• **Task to complete**:
Search the data below for the string "Identify" and copy all lines where it shows up.

Collected data

- Opening Delimiter -

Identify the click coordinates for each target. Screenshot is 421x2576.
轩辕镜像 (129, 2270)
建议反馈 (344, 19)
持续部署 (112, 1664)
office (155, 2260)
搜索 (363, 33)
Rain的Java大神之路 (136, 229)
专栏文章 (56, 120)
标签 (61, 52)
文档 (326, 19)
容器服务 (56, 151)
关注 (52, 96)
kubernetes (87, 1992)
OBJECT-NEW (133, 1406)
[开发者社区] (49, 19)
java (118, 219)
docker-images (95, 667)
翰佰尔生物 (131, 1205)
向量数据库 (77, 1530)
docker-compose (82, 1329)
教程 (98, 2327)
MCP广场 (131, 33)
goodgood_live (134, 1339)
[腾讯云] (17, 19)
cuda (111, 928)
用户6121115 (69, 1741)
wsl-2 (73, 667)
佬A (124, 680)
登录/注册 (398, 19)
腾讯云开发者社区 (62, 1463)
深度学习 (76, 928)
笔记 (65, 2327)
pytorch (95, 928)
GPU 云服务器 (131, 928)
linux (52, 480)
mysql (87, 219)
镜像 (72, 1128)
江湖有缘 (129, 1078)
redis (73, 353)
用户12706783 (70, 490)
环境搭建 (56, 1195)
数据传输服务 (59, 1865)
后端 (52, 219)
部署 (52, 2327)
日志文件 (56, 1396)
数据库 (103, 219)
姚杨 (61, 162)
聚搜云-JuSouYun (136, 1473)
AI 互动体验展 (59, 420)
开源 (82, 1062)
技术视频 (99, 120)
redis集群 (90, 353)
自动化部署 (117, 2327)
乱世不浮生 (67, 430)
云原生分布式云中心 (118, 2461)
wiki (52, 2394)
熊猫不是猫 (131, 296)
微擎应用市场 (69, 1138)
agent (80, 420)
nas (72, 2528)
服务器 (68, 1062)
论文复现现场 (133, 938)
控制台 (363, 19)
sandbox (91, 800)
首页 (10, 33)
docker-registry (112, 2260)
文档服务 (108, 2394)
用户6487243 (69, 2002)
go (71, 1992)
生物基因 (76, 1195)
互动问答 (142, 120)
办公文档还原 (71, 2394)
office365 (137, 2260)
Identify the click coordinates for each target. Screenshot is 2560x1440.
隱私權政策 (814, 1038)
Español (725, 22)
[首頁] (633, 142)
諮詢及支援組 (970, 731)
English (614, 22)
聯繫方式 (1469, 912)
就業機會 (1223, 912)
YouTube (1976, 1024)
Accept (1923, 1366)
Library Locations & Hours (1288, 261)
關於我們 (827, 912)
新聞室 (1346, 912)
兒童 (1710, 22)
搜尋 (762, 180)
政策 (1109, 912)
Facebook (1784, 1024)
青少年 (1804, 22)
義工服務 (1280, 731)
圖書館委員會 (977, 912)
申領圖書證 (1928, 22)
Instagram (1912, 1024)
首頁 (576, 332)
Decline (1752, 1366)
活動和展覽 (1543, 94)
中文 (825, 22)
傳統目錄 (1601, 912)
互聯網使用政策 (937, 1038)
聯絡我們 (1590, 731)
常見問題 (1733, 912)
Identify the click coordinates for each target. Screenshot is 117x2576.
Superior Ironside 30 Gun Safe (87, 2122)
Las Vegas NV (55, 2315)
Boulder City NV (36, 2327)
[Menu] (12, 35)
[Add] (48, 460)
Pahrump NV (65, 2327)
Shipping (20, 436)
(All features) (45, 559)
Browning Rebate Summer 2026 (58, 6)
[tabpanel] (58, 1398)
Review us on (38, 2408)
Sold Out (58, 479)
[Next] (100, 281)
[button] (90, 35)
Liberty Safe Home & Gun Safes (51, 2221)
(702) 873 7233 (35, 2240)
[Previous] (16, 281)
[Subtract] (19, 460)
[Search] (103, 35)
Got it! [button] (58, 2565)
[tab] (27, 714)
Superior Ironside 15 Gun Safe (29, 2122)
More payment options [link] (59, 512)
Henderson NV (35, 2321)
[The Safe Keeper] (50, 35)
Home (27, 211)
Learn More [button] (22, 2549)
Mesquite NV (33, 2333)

- Closing Delimiter -

• **Completed task**:
Identify the click coordinates for each target. Screenshot is 421x2576.
Identify the click coordinates for each target. Screenshot is 2560x1440.
Identify the click coordinates for each target. Screenshot is 117x2576.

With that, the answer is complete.